» **To do**
Scan the data below and state how many of its lines contain the word "marki", giving only the figure.

» **Records for the task**
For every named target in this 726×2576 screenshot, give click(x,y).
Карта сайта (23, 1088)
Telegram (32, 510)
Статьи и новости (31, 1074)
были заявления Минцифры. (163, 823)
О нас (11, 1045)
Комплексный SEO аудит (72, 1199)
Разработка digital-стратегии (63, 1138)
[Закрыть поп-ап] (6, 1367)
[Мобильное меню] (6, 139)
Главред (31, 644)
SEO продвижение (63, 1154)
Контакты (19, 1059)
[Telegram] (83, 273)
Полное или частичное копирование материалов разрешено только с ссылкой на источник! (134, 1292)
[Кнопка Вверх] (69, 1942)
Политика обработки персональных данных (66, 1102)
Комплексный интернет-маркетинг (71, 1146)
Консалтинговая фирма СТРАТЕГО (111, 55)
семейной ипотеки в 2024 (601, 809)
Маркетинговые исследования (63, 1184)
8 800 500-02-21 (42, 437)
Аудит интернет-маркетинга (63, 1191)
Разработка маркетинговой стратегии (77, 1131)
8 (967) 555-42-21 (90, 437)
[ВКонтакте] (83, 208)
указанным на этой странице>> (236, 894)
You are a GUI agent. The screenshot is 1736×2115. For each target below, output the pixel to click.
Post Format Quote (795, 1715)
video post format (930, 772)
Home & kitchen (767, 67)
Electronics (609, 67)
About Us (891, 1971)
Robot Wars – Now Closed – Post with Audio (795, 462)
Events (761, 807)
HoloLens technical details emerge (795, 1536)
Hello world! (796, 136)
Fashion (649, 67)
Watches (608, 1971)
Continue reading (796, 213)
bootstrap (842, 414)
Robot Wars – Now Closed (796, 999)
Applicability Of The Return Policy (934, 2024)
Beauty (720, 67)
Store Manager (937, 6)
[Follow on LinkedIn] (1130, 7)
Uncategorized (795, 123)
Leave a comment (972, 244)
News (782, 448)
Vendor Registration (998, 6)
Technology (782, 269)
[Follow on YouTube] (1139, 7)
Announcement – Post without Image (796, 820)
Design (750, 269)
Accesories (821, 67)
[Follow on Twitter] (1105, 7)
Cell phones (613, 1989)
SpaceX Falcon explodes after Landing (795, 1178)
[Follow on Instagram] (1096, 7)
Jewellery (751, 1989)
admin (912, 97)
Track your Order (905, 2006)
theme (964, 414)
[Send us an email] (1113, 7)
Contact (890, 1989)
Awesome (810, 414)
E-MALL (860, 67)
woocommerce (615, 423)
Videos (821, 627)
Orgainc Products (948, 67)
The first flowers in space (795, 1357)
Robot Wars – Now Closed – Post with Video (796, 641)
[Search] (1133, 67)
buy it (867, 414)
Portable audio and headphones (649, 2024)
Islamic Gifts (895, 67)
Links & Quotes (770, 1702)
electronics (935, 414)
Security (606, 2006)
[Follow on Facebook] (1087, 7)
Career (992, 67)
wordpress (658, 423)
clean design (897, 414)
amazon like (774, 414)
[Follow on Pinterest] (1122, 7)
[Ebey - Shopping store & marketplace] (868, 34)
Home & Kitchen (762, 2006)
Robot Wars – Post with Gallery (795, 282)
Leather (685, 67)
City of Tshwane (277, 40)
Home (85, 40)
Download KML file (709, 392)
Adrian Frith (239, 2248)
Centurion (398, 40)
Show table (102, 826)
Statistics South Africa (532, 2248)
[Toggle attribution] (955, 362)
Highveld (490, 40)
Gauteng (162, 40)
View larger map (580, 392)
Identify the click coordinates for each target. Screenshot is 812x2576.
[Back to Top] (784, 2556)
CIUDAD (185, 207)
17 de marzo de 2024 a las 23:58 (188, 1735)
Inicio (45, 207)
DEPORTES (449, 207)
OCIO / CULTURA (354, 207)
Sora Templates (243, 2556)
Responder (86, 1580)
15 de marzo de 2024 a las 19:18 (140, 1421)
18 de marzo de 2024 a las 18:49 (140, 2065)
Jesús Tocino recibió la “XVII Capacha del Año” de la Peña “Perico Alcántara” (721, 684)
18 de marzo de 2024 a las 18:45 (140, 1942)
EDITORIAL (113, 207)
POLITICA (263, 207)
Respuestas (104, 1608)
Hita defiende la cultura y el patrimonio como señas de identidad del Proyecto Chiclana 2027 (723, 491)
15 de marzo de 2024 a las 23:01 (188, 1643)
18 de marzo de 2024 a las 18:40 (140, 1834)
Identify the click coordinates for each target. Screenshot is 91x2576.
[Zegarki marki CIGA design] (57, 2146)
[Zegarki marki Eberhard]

» **Solution to this problem**
2